Produce an exact copy of all the records.
START Records shown
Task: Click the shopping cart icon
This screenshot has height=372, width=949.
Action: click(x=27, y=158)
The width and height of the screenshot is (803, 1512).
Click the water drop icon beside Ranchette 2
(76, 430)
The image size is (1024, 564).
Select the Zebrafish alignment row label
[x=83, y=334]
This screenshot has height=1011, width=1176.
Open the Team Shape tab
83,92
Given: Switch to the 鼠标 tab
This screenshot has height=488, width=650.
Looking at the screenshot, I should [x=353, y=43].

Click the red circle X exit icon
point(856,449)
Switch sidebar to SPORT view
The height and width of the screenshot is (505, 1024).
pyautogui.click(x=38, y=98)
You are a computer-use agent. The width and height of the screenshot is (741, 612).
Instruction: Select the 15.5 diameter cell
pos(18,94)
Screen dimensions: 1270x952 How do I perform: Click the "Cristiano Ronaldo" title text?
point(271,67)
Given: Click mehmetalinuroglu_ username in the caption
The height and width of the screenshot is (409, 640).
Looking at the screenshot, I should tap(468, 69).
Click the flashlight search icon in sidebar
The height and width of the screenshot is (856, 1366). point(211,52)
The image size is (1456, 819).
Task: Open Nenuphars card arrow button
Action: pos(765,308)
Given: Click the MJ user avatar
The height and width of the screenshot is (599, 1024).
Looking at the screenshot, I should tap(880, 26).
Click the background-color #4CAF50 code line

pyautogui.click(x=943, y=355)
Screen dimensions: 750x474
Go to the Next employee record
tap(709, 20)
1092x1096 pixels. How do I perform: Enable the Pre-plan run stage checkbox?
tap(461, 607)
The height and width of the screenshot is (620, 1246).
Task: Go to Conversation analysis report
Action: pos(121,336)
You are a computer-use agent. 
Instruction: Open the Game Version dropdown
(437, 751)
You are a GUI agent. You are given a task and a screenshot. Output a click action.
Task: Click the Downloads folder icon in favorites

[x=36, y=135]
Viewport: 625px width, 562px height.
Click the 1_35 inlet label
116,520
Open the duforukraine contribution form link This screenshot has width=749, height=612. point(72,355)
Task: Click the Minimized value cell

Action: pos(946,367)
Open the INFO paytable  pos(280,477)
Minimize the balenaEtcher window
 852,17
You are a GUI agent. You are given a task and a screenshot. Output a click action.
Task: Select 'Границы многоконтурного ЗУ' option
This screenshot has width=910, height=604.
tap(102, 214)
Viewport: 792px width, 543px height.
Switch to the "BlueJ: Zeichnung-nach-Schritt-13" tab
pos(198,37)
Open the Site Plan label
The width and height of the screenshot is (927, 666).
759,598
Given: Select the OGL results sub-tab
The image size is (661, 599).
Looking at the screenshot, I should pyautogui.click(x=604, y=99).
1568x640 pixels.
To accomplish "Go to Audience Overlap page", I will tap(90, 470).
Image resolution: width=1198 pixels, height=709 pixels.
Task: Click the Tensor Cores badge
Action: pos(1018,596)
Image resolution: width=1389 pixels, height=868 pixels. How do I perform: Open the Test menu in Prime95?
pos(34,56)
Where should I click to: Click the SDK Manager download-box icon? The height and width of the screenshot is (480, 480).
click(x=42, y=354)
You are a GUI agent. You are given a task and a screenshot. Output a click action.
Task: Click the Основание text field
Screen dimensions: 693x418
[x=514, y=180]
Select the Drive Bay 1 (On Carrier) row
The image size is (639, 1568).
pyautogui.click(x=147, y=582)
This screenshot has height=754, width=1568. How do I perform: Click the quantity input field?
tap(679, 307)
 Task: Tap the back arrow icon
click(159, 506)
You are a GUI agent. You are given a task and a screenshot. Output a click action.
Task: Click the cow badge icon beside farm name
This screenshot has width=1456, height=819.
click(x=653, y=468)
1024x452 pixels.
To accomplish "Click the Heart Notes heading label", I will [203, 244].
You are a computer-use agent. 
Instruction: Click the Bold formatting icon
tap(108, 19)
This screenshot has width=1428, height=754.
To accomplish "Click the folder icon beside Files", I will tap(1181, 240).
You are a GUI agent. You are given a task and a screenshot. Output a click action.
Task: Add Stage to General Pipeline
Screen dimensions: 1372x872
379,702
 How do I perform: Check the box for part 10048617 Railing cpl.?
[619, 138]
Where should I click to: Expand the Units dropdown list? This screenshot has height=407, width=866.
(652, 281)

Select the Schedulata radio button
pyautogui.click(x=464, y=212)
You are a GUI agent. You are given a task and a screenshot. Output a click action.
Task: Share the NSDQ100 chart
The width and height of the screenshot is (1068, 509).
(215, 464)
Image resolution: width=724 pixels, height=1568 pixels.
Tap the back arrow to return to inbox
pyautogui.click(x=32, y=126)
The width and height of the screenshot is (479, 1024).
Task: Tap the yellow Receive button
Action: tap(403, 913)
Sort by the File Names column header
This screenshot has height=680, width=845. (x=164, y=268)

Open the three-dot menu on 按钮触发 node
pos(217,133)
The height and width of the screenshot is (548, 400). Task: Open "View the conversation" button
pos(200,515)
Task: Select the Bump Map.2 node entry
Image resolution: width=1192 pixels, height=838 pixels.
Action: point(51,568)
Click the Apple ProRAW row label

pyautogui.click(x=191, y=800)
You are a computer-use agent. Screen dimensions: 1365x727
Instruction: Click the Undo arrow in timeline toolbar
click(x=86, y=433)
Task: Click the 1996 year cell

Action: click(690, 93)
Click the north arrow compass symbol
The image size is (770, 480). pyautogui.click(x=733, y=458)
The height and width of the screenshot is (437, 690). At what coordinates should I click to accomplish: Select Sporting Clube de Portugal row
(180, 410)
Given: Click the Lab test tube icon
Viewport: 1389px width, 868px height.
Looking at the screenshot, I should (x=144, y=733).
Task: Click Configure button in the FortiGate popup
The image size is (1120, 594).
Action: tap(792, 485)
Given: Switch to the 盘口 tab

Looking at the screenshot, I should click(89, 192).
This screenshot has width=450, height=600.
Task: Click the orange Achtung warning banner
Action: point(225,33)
END Records shown
» Answer for the task
Task: Click the shopping cart icon
This screenshot has height=372, width=949.
Action: click(x=27, y=158)
The width and height of the screenshot is (803, 1512).
Click the water drop icon beside Ranchette 2
(76, 430)
The image size is (1024, 564).
Select the Zebrafish alignment row label
[x=83, y=334]
This screenshot has height=1011, width=1176.
Open the Team Shape tab
83,92
Given: Switch to the 鼠标 tab
This screenshot has height=488, width=650.
Looking at the screenshot, I should [x=353, y=43].

Click the red circle X exit icon
point(856,449)
Switch sidebar to SPORT view
The height and width of the screenshot is (505, 1024).
pyautogui.click(x=38, y=98)
You are a computer-use agent. The width and height of the screenshot is (741, 612).
Instruction: Select the 15.5 diameter cell
pos(18,94)
Screen dimensions: 1270x952 How do I perform: Click the "Cristiano Ronaldo" title text?
point(271,67)
Given: Click mehmetalinuroglu_ username in the caption
The height and width of the screenshot is (409, 640).
Looking at the screenshot, I should tap(468, 69).
Click the flashlight search icon in sidebar
The height and width of the screenshot is (856, 1366). point(211,52)
The image size is (1456, 819).
Task: Open Nenuphars card arrow button
Action: pos(765,308)
Given: Click the MJ user avatar
The height and width of the screenshot is (599, 1024).
Looking at the screenshot, I should tap(880, 26).
Click the background-color #4CAF50 code line

pyautogui.click(x=943, y=355)
Screen dimensions: 750x474
Go to the Next employee record
tap(709, 20)
1092x1096 pixels. How do I perform: Enable the Pre-plan run stage checkbox?
tap(461, 607)
The height and width of the screenshot is (620, 1246).
Task: Go to Conversation analysis report
Action: pos(121,336)
You are a computer-use agent. 
Instruction: Open the Game Version dropdown
(437, 751)
You are a GUI agent. You are given a task and a screenshot. Output a click action.
Task: Click the Downloads folder icon in favorites

[x=36, y=135]
Viewport: 625px width, 562px height.
Click the 1_35 inlet label
116,520
Open the duforukraine contribution form link This screenshot has width=749, height=612. point(72,355)
Task: Click the Minimized value cell

Action: pos(946,367)
Open the INFO paytable  pos(280,477)
Minimize the balenaEtcher window
 852,17
You are a GUI agent. You are given a task and a screenshot. Output a click action.
Task: Select 'Границы многоконтурного ЗУ' option
This screenshot has width=910, height=604.
tap(102, 214)
Viewport: 792px width, 543px height.
Switch to the "BlueJ: Zeichnung-nach-Schritt-13" tab
pos(198,37)
Open the Site Plan label
The width and height of the screenshot is (927, 666).
759,598
Given: Select the OGL results sub-tab
The image size is (661, 599).
Looking at the screenshot, I should pyautogui.click(x=604, y=99).
1568x640 pixels.
To accomplish "Go to Audience Overlap page", I will tap(90, 470).
Image resolution: width=1198 pixels, height=709 pixels.
Task: Click the Tensor Cores badge
Action: pos(1018,596)
Image resolution: width=1389 pixels, height=868 pixels. How do I perform: Open the Test menu in Prime95?
pos(34,56)
Where should I click to: Click the SDK Manager download-box icon? The height and width of the screenshot is (480, 480).
click(x=42, y=354)
You are a GUI agent. You are given a task and a screenshot. Output a click action.
Task: Click the Основание text field
Screen dimensions: 693x418
[x=514, y=180]
Select the Drive Bay 1 (On Carrier) row
The image size is (639, 1568).
pyautogui.click(x=147, y=582)
This screenshot has height=754, width=1568. How do I perform: Click the quantity input field?
tap(679, 307)
 Task: Tap the back arrow icon
click(159, 506)
You are a GUI agent. You are given a task and a screenshot. Output a click action.
Task: Click the cow badge icon beside farm name
This screenshot has width=1456, height=819.
click(x=653, y=468)
1024x452 pixels.
To accomplish "Click the Heart Notes heading label", I will [203, 244].
You are a computer-use agent. 
Instruction: Click the Bold formatting icon
tap(108, 19)
This screenshot has width=1428, height=754.
To accomplish "Click the folder icon beside Files", I will tap(1181, 240).
You are a GUI agent. You are given a task and a screenshot. Output a click action.
Task: Add Stage to General Pipeline
Screen dimensions: 1372x872
379,702
 How do I perform: Check the box for part 10048617 Railing cpl.?
[619, 138]
Where should I click to: Expand the Units dropdown list? This screenshot has height=407, width=866.
(652, 281)

Select the Schedulata radio button
pyautogui.click(x=464, y=212)
You are a GUI agent. You are given a task and a screenshot. Output a click action.
Task: Share the NSDQ100 chart
The width and height of the screenshot is (1068, 509).
(215, 464)
Image resolution: width=724 pixels, height=1568 pixels.
Tap the back arrow to return to inbox
pyautogui.click(x=32, y=126)
The width and height of the screenshot is (479, 1024).
Task: Tap the yellow Receive button
Action: tap(403, 913)
Sort by the File Names column header
This screenshot has height=680, width=845. (x=164, y=268)

Open the three-dot menu on 按钮触发 node
pos(217,133)
The height and width of the screenshot is (548, 400). Task: Open "View the conversation" button
pos(200,515)
Task: Select the Bump Map.2 node entry
Image resolution: width=1192 pixels, height=838 pixels.
Action: point(51,568)
Click the Apple ProRAW row label

pyautogui.click(x=191, y=800)
You are a computer-use agent. Screen dimensions: 1365x727
Instruction: Click the Undo arrow in timeline toolbar
click(x=86, y=433)
Task: Click the 1996 year cell

Action: click(690, 93)
Click the north arrow compass symbol
The image size is (770, 480). pyautogui.click(x=733, y=458)
The height and width of the screenshot is (437, 690). At what coordinates should I click to accomplish: Select Sporting Clube de Portugal row
(180, 410)
Given: Click the Lab test tube icon
Viewport: 1389px width, 868px height.
Looking at the screenshot, I should (x=144, y=733).
Task: Click Configure button in the FortiGate popup
The image size is (1120, 594).
Action: tap(792, 485)
Given: Switch to the 盘口 tab

Looking at the screenshot, I should click(89, 192).
This screenshot has width=450, height=600.
Task: Click the orange Achtung warning banner
Action: point(225,33)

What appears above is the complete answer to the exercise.